California passed a ban on magazines of 10 bullets or more in 2016. A ruling by a federal judge that it was unconstitutional was upheld by a three-judge panel on the Ninth Circuit last year. In February, the court agreed to have an 11-judge panel rehear the case.
"Large-capacity magazines have been used in many horrific mass shootings around the country, including right here in California," said then-California Attorney General Xavier Becerra, a Democrat, in February. "That’s why today’s decision by the Ninth Circuit to rehear this case is critical; it is the next step in the defense of our state’s commonsense gun laws."
The 22 states have filed an amicus brief in support of the pro-gun rights side, arguing that it violates Americans’ Second Amendment right to bear arms. They say it bans the possession of arms even for self-defense, since the magazines that are banned are integral to some of the most popular firearms.
"California is trying to turn otherwise law-abiding citizens into criminals simply for owning the magazines that come standard to many of the most popular firearms in our country," Louisiana Attorney General Jeff Landry said in a statement. "As radical leftist lawmakers in California and beyond persist in their attempts to legislatively overrule our constitutional rights, I will continue to stand strong in defense of our right to keep and bear arms."
The 22 states with Republican state attorney generals signed onto the amicus brief include Alaska, Georgia, Indiana, Montana, Ohio, South Dakota, Texas and West Virginia. Oral arguments are scheduled to begin on the case in June.
The states argue that the right to bear arms protects those in disadvantaged communities, and in high-crime areas where law enforcement may be unable to respond in time to crimes being committed.
"California should not be allowed to invade its own citizens’ constitutional rights, and this Court should not imperil the rights of citizens in this Circuit and other states with its analysis," the brief says.
California has argued that such a ban is necessary since guns with more than 10 rounds have been used in a number of mass shootings. California banned the manufacturing, sale and transfer of such magazines in 2000. But in 2016 the state tried to ban even the possession of those magazines.

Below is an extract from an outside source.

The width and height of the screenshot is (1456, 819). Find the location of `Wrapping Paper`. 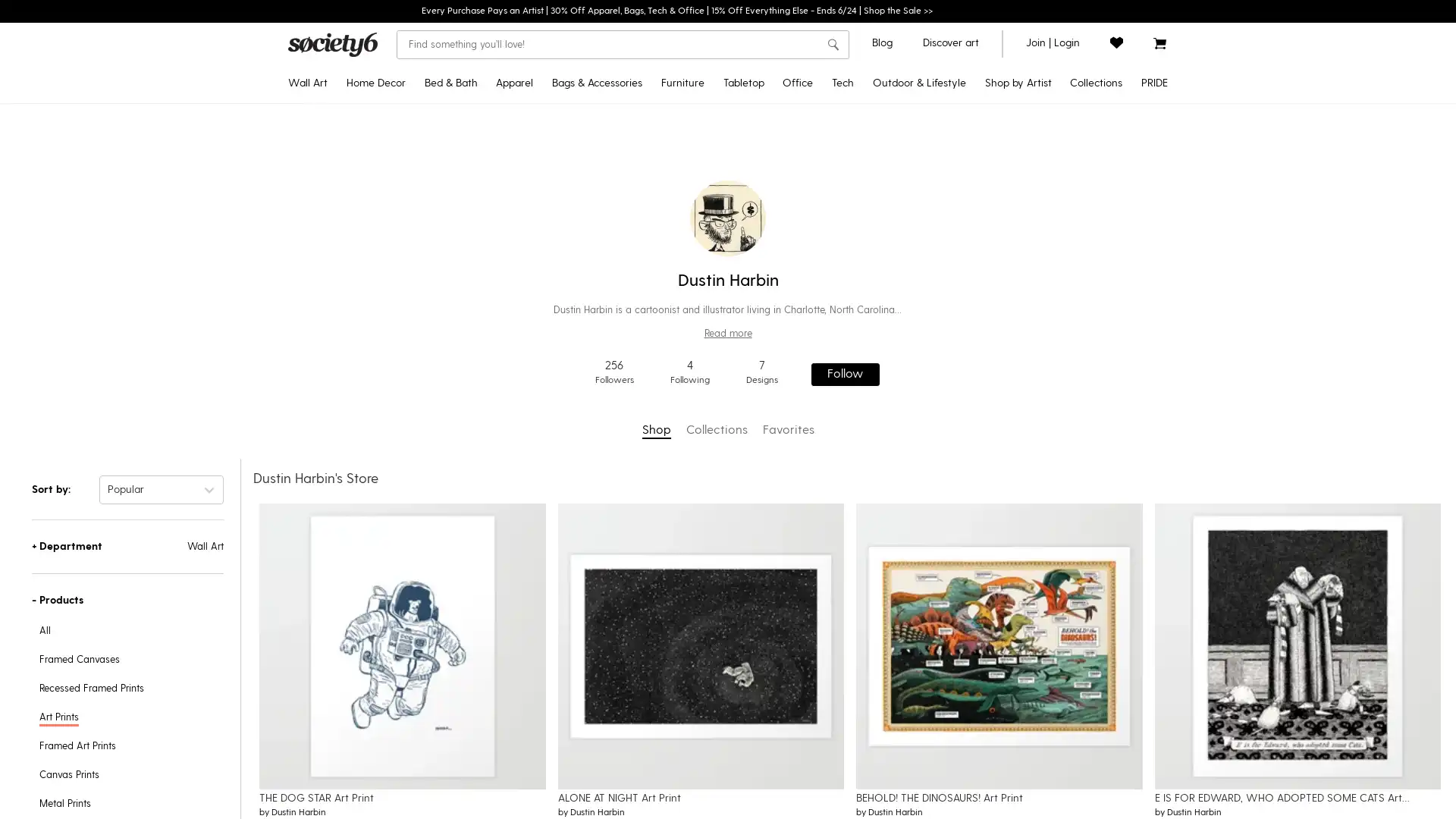

Wrapping Paper is located at coordinates (835, 293).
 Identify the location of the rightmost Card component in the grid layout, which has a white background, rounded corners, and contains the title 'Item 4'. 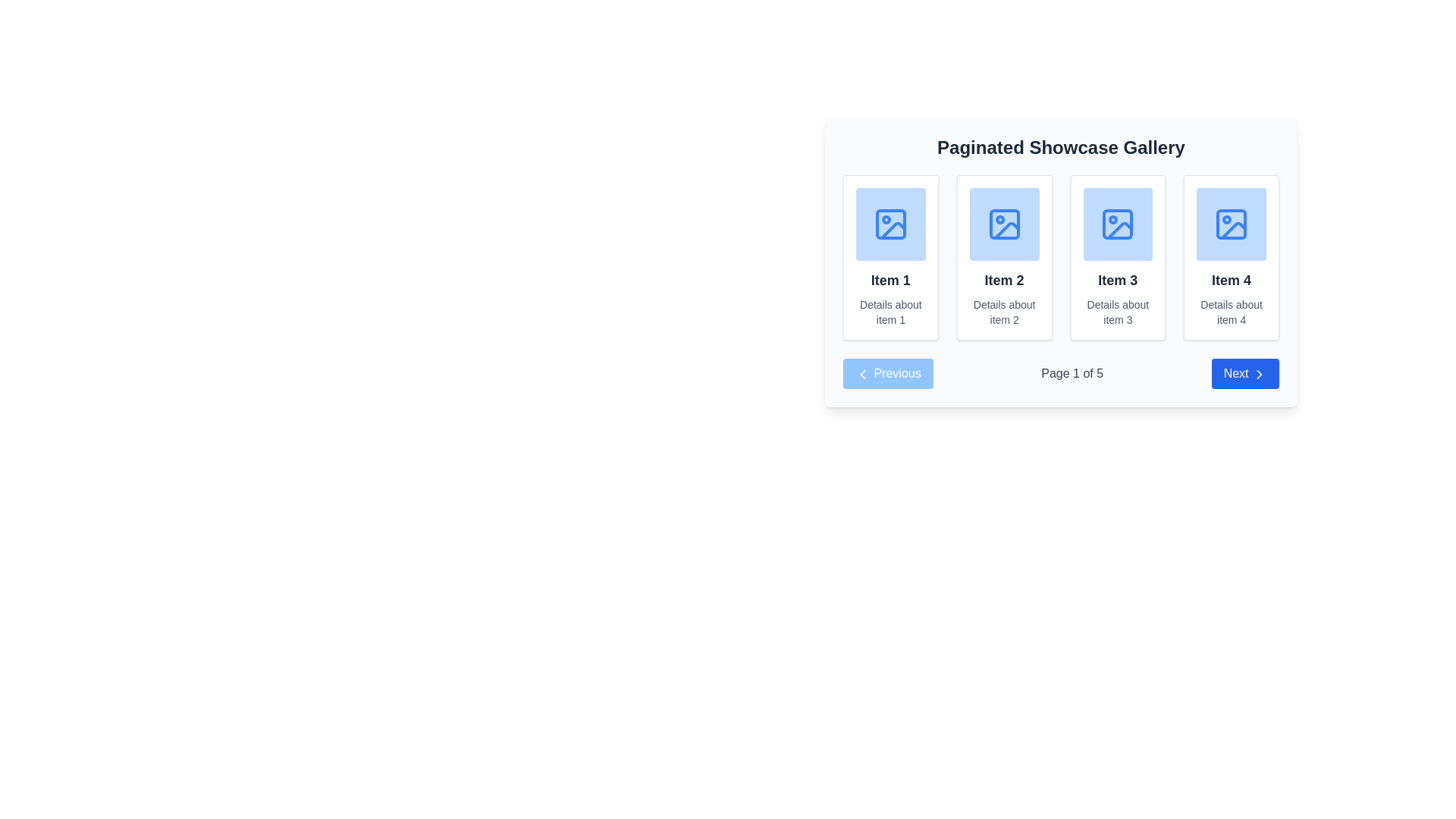
(1232, 256).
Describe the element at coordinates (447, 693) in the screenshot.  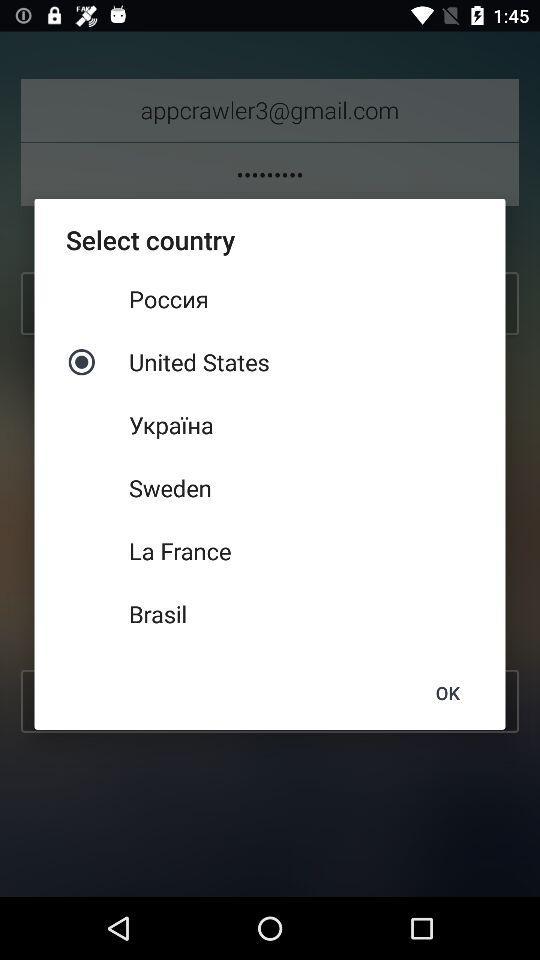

But it was struck down after the lawsuit, which was launched by the National Rifle Association and a coalition of gun owners.
The review comes as President Biden has called for the Congress to act on gun control measures -- including a ban of large-capacity magazines, after shootings in Boulder, Colo., and Atlanta Georgia.
Biden urged Congress to ban "assault weapons" as well as high-capacity magazines.
"I got that done as a senator. It brought down mass shootings, we can do it again," Biden said during remarks at the White House. "We can ban assault weapons and high-capacity magazines in this country once again."